### PASSAGE GIVEN

An employer is insolvent if it cannot pay its debts as they fall due. It may also be insolvent if its liabilities exceed its assets.
The information in this article is intended for general guidance only. Insolvency is a complex area and your rights may depend on the precise circumstances of your employer’s situation, particularly where there is potential for a TUPE transfer. We therefore recommend that you seek advice on your rights if your employer is facing insolvency.
How your employer’s insolvency may affect your employment
If your employer enters an insolvency process this does not necessarily mean your employment will be terminated. The possible outcomes will depend on the type of insolvency process.
You may be kept on in employment, you might be made you redundant, or it is possible that your employment may transfer to a new employer under TUPE (e.g. if a buyer is found for some or all of the insolvent business and TUPE applies to the purchase) or even if TUPE does not apply, you may be offered new employment with the buyer. See section 3.10 for information about TUPE.
The potential impact on your employer if your employer is insolvent will depend on the precise situation and the type of insolvency proceedings that your employer is facing. There are three main types of insolvency proceedings – liquidation, administration or a company voluntary arrangement.
The key features in respect of the potential impact on employment are set out below.
An ‘administrator’ is an insolvency practitioner who is appointed to manage an insolvent company’s affairs, business and property. An administrator aims to rescue the company and potentially sell it while it continues to trade.
The administrators who run the insolvent company may try to find a buyer for the company. If a buyer is found, employees might transfer to the buyer under TUPE and be kept on in their current roles, but it is also possible that there will be redundancies.
The appointment of the administrator is not a change of employer and employment contracts do not automatically end. Your continuity of service will therefore be preserved. If the business is to be sold and TUPE applies, you would retain continuous employment. However, it is common for administrators to make redundancies if the company no longer has sufficient funds to continue paying employees.
Certain payments including redundancy, statutory notice and an amount of unpaid wages may be recoverable from the National Insurance Fund (NIF) – see below for more.

### WHAT THE EXERCISE ASKS
Carry on the guidance on employer insolvency, picking up right after its final sentence.

### COLLECTED MATERIAL
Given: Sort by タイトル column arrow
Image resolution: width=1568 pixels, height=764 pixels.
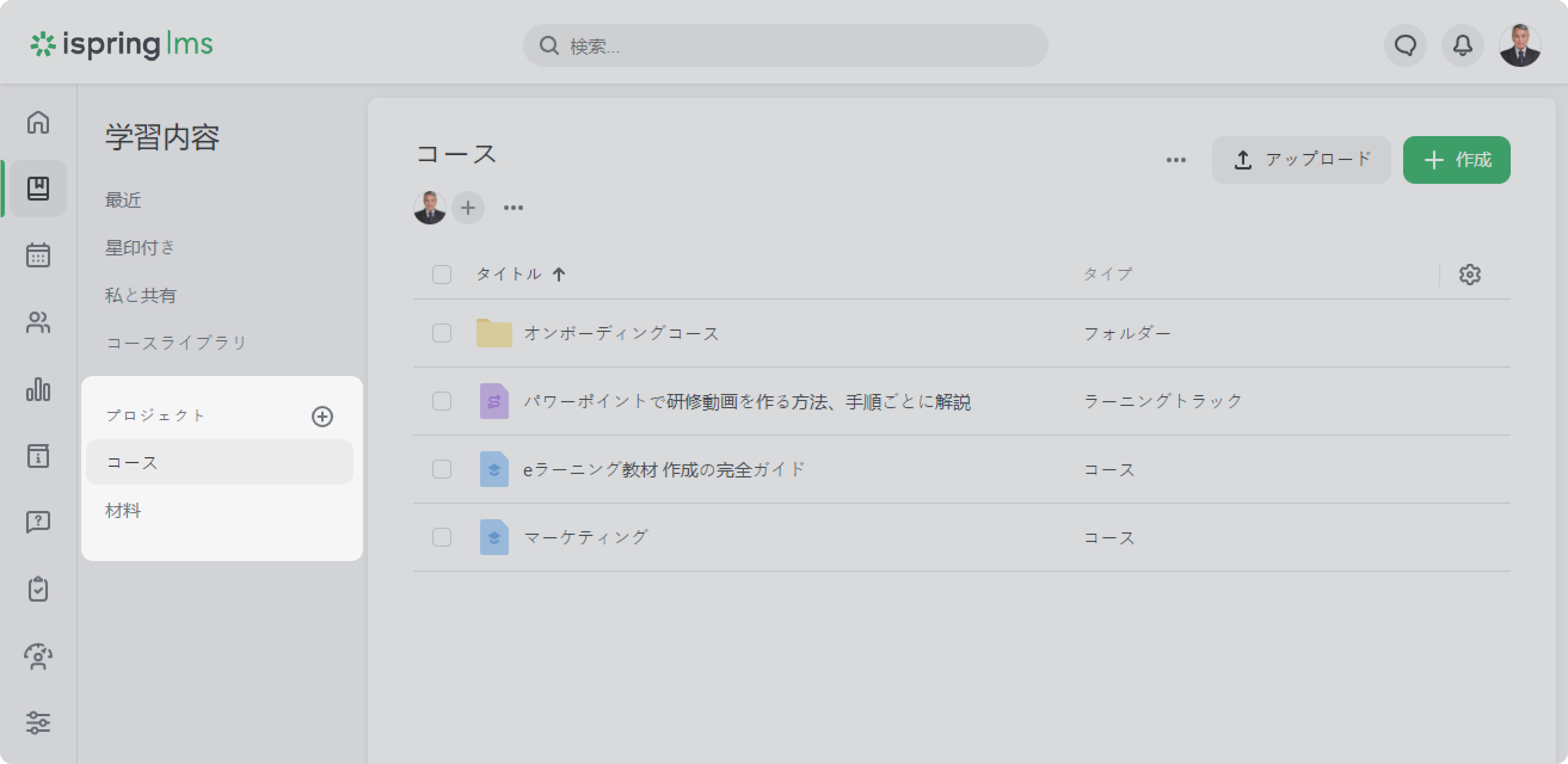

### FINAL RESULT
A ‘liquidator’ is another type of insolvency practitioner. There are two types: Compulsory liquidation where the court orders the company to be wound up; and Voluntary liquidation where the company or its directors agree to wind up the company (which may be solvent or insolvent).
A company that goes into liquidation will likely stop trading immediately on or after the liquidator’s appointment (if not before). The liquidator aims to get the best outcome for the company’s creditors which might not always be to maintain employees in their current roles.
In compulsory liquidation (ordered by the court), all employee contracts are terminated automatically with immediate effect from the date of publication of the winding up order, unless the liquidator agrees with you for your employment to continue, either under your existing contract or under a new contract with the liquidator. In both cases, your continuity of service is normally preserved.
In voluntary liquidation, employment contracts may not be affected. However, the liquidator may make redundancies if they believe it is best for the company.
Certain payments including redundancy, statutory notice and an amount of unpaid wages may be recoverable from the National Insurance Fund (NIF) – see more below.
Company voluntary arrangement (CVA)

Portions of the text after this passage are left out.